● **TRY IT**
Give again, word for word, the line holding "Click first star in third testimonial rating" and every line after it through the end of the data below. Omit pictures.

● **MATERIAL FOR THIS TASK**

++++++++

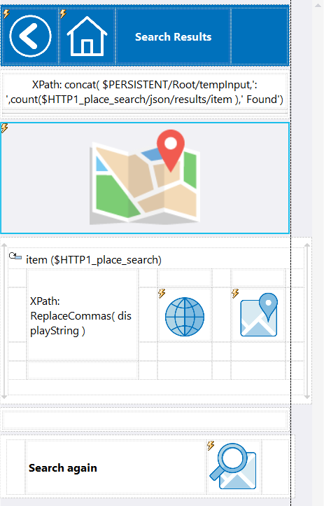Select the XPath ReplaceCommas displayString label
Screen dimensions: 324x506
point(81,316)
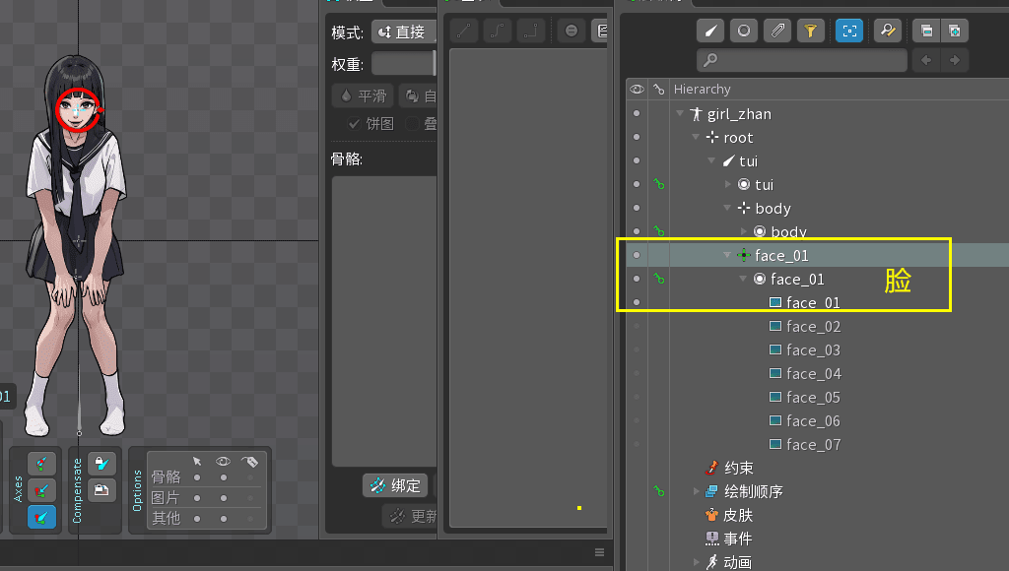The height and width of the screenshot is (571, 1009).
Task: Enable the 饼图 checkbox
Action: [x=354, y=124]
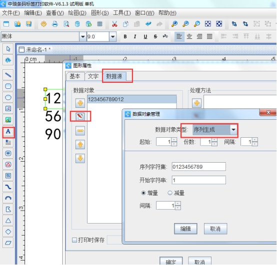Select the ellipse drawing tool

8,97
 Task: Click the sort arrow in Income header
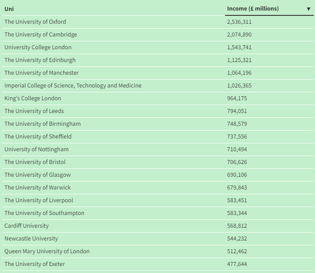[x=308, y=9]
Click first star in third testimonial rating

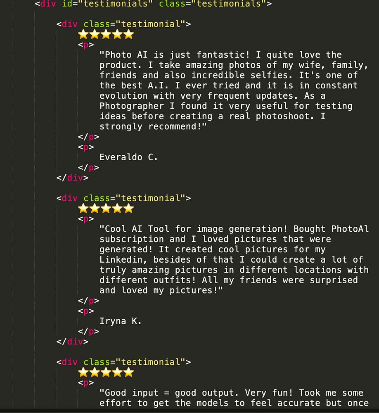coord(84,373)
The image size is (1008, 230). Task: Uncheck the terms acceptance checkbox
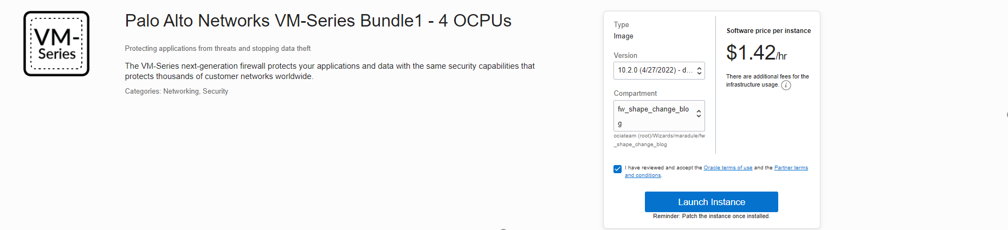pos(617,169)
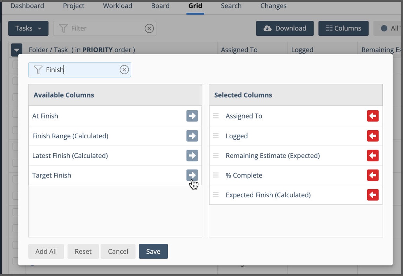
Task: Save the selected columns configuration
Action: pos(153,251)
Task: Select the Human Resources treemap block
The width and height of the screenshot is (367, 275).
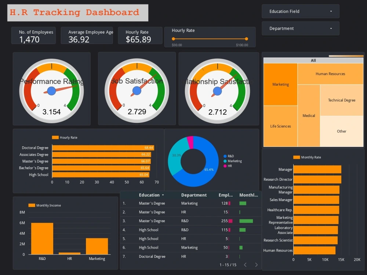Action: coord(330,74)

++++++++

● **WRITTEN REPLY**
Click first star in third testimonial rating

coord(84,373)
The image size is (1008, 230). Task: Uncheck the terms acceptance checkbox
pos(617,169)
Task: Save the selected columns configuration
Action: pos(153,251)
Task: Select the Human Resources treemap block
The width and height of the screenshot is (367, 275).
Action: coord(330,74)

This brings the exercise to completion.